A look at any Facebook web page or Twitter feed could have quickly convinced any dispassionate observer that individuals weren’t broadly sharing their enthusiasms for brands. Actually, people were overwhelmingly not voicing enthusiasms for brands whatsoever. And on the rare occasions when they did, their comments didn’t get shared and go viral, but quickly trickled away.

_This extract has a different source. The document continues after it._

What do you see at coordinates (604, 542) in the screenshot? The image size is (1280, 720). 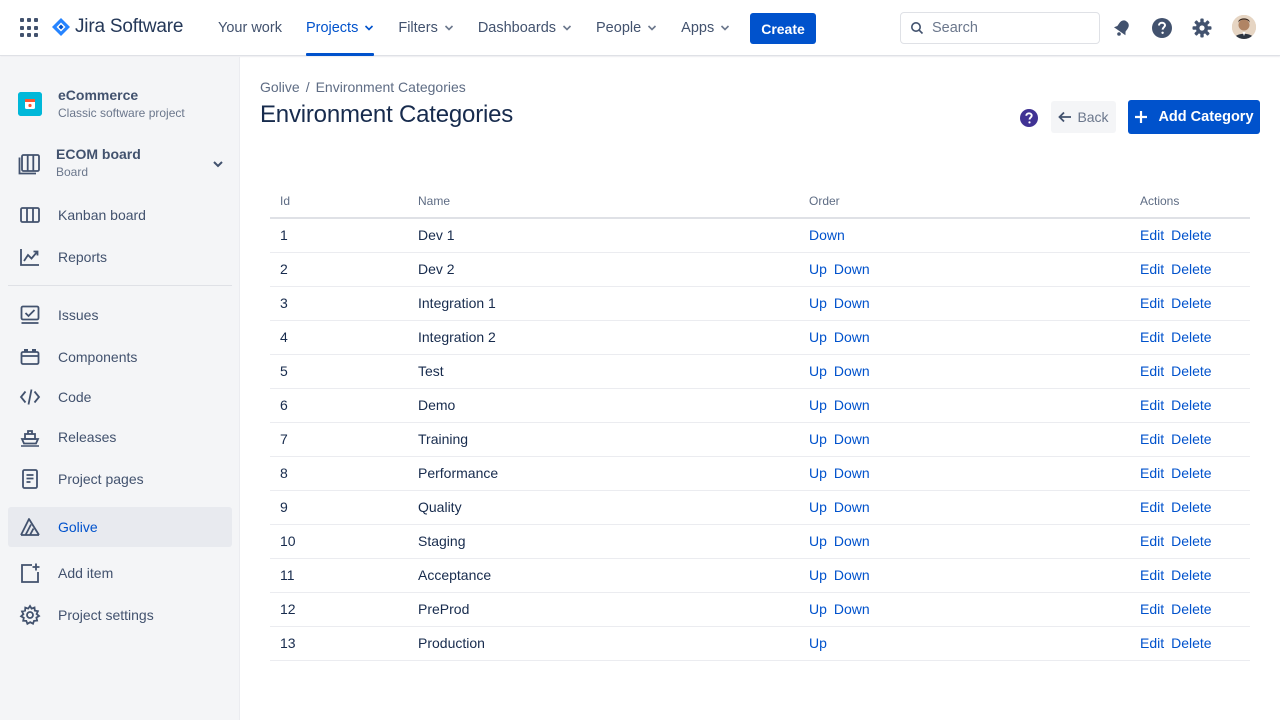 I see `cell-name: Staging` at bounding box center [604, 542].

Additionally, webpages that brands built on Facebook and feeds they created on Twitter drew preliminary interest as novelties, but soon became moribund as consumers found them to be self-serving and bland. Today, about 7 in 10,000 of a major brand’s followers will build relationships a Facebook post. Becoming a publicly kept company, and needing ways to make money because of its shareholders, Facebook noticed what was taking place and quickly changed its tune. To their credit, Facebook pulled one of the most amazing bait-and-switch jobs in the annals of business. Notwithstanding Zuckerberg’s earlier proclamations, they realized these were in the traditional advertising sales business.

They slipped the fancy talk about “sharing” and “engagement” and quickly reverted to “reach” and “TRPs” – the decades-old language of traditional advertising. Facebook’s business is no more about providing a discussion board for conversations about brands. It really is now believed that about 1% of a brand’s followers receive the brand’s posts naturally. It is no such thing. It is traditional paid advertising. But, as always, the cultural press lobby is nothing at all if not cunning.

Every time their spurious claims are shown they redefine “social press” to match the reality. So we now have “social advertisements” — a whole contradiction in conditions. The thing that was supposed to replace ads is now ads. Social media is an amazing worldwide phenomenon. But social media – and the promise of free lunch through discussions and sharing – has turned out to be a dream.

The only reason his praise was so high was because he’d annoyed Socket… on several occasion. One instance wasn’t even planned. Even today he could still see that fireplace, see himself fleeing as if he was nothing more than an onlooker. He didn’t know how long he sat there, letting the heat from the shower soothe the pain away. As he up stood back again, water flowed from his long fur and soaked the ground as he shook himself dried out.